Power Technics Limited v Transami (K) Limited [2007] KEHC 2740 (KLR)
Full Case Text
REPUBLIC OF KENYA
IN THE HIGH COURT OF KENYA
AT NAIROBI
CIVIL CASE 2619 OF 1998
POWER TECHNICS LIMITED ……………………………PLAINTIFF
V E R S U S
TRANSAMI (K) LIMITED ………..…………....…...…….DEFENDANT
R U L I N G
This is an application by the Defendant for dismissal of the Plaintiff’s suit for want of prosecution. It is brought under Order 16, rule 5(d) of the Civil Procedure Rules (the Rules). Under that rule, if, within three months after the adjournment of the suit generally, the plaintiff, or the court on its own motion on notice to the parties, does not set down the suit for hearing, the Defendant may either the suit down for hearing or apply for its dismissal. There is a supporting affidavit sworn by one JOSEPH GIKANDI, the Defendant’s learned counsel.
The Plaintiff has opposed the application upon the grounds set out in the replying affidavit sworn by one JOSEPH NJOROGE MBUGUA, the Plaintiff’s learned counsel. It is stated in that affidavit that since the case was first adjourned generally on 26th October 2005 the Plaintiff’s learned counsel has been trying to trace one of the Plaintiff’s three witnesses, and that that is why the case could not be set down for hearing. It is further stated in the affidavit that the witness has now been traced.
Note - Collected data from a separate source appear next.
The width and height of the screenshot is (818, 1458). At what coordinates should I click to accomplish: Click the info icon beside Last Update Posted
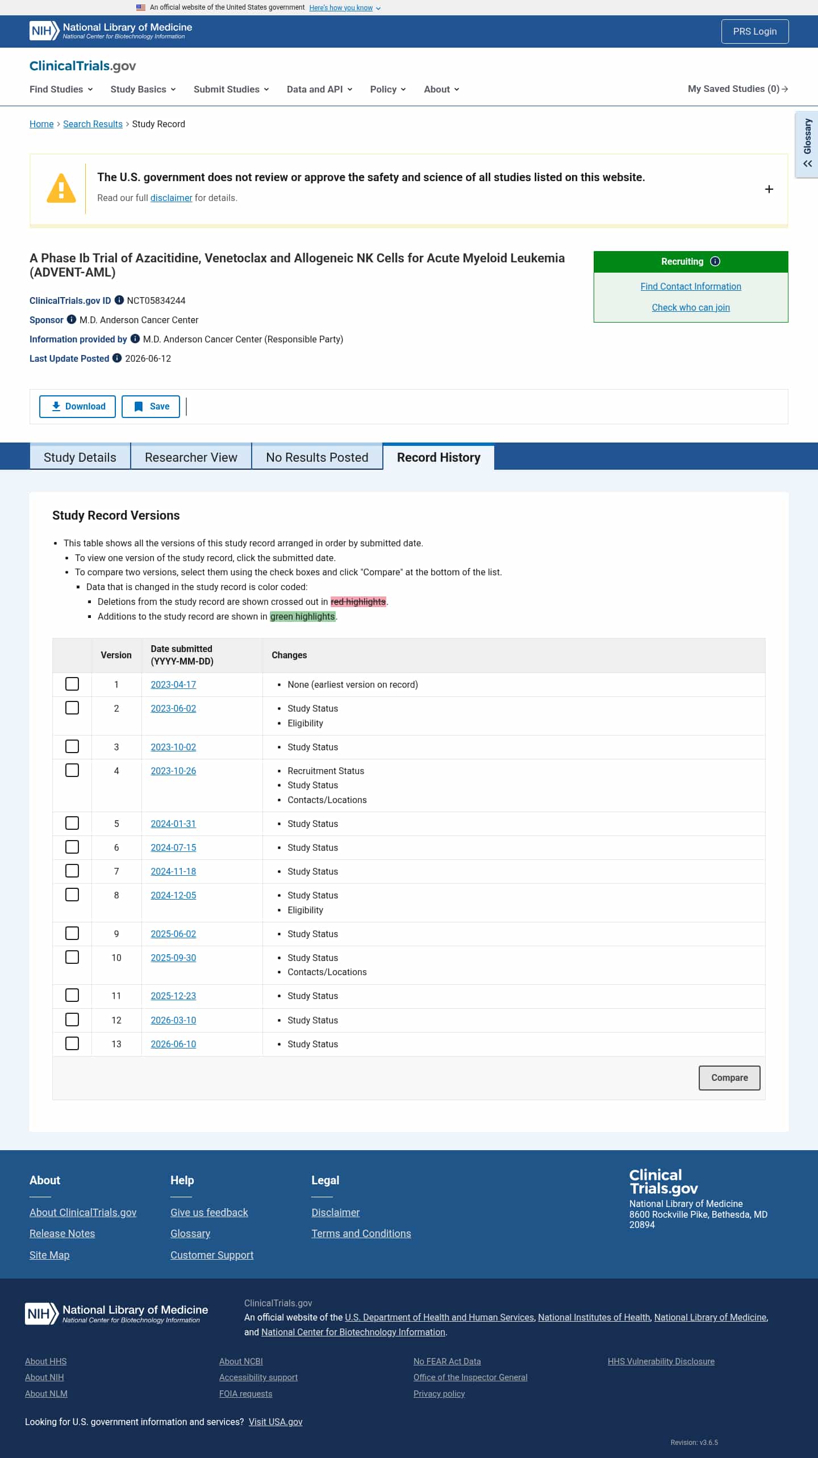click(117, 358)
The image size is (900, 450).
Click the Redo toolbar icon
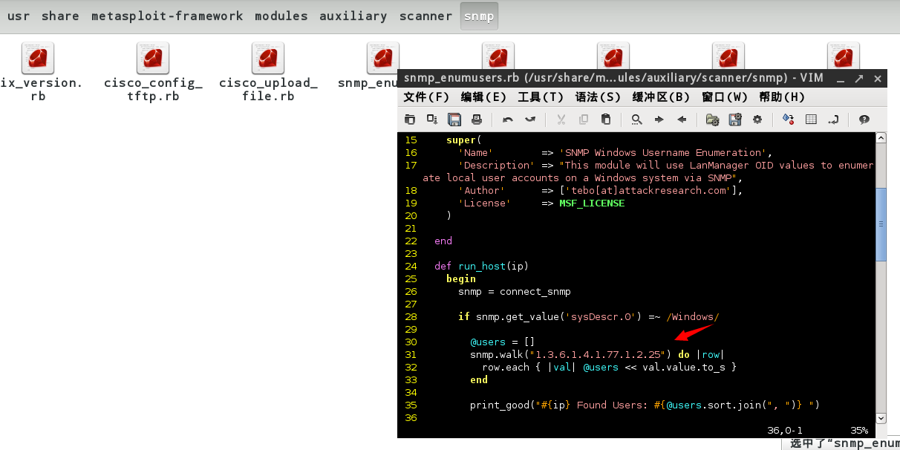530,119
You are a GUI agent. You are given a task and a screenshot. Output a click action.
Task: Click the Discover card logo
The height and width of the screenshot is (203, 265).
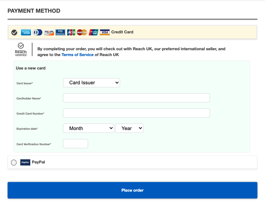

I have considered the submissions of the learned counsels appearing, including the one case cited. Dismissal of a case for want of prosecution is a matter for the discretion of the court. This discretion will normally not be exercised in favour for the applicant unless the court is satisfied:-
1. That the default has been intentional and contumelious.
2. That there has been prolonged or inordinate and inexcusable delay on the part of the plaintiff or his advocate.
3. That such delay will give rise to a substantial risk that it will not be possible to have a fair trial of the case, or is such as is likely to cause or to have caused serious prejudice to the defendant.
4. That except in cases of contumelious conduct by the plaintiff, the power to dismiss an action for want of prosecution should not be exercised within the currency of any relevant period of limitation as the plaintiff could then simply file another action.
For these principles see “HALSBURY’S LAWS of ENGLAND”, 4th Edition, Volume 37, paragraph 448.
It has also been repeatedly held by our higher courts that the power to dismiss a suit for want of prosecution being so drastic, it should be exercised only as a last resort, and where the suit can be heard without further delay, an application for dismissal ought to be refused.
I have considered the present application in light of the above principles. I am satisfied that there has been inordinate and inexcusable delay in prosecuting this old matter. The plaint is dated 15th February, 1997 and was not filed on 23rd November, 1998. The suit first came up for hearing on the 13th March, 2002. It was adjourned upon the Defendant’s application. It next came up for hearing on 21st September, 2005. This time round the Plaintiff sought adjournment, and the same was granted.
For a suit that is nearly ten years old, the Plaintiff has not demonstrated much interest in prosecuting the same. It is said in the replying affidavit that since the suit was last adjourned it could not be set down for hearing because the Plaintiff’s learned counsel could not trace one of the Plaintiff’s three witnesses. I do not consider this to be good reason not to have set down the suit for hearing. The Plaintiff’s two available witnesses could have been heard and then adjournment sought in respect of the third witness. The delay is therefore inordinate and inexcusable; it has not been credibly explained.
But, to dismiss the case I must also be satisfied that the delay in prosecuting it will give rise to a substantial risk that it will not be possible to have a fair trial of the case, or that the delay is such as is likely to cause, or has indeed caused, serious prejudice to the Defendant. Unfortunately, the Defendant has not addressed these issues in its application. No material has been placed before the court as would enable me to conclude that the delay will give rise to a substantial risk that it will not be possible to have a fair trial of the case, or that the delay is such that it is likely to cause, or has indeed caused, serious prejudice to the Defendant.
I must therefore refuse the application. It is hereby dismissed. I will, however, award the costs of the application to the Defendant as it was entitled to bring the application. I will assess those costs at KShs. 35,000/00. The same must be paid within 14 days of delivery of this ruling. In default the Defendant may execute for the same.
I will further order that within thirty (30) days of delivery of this ruling the Plaintiff must take a demonstrable step towards prosecution of the suit. In default, the suit shall stand dismissed for want of prosecution without the necessity of another application.
Those will be the orders of the court.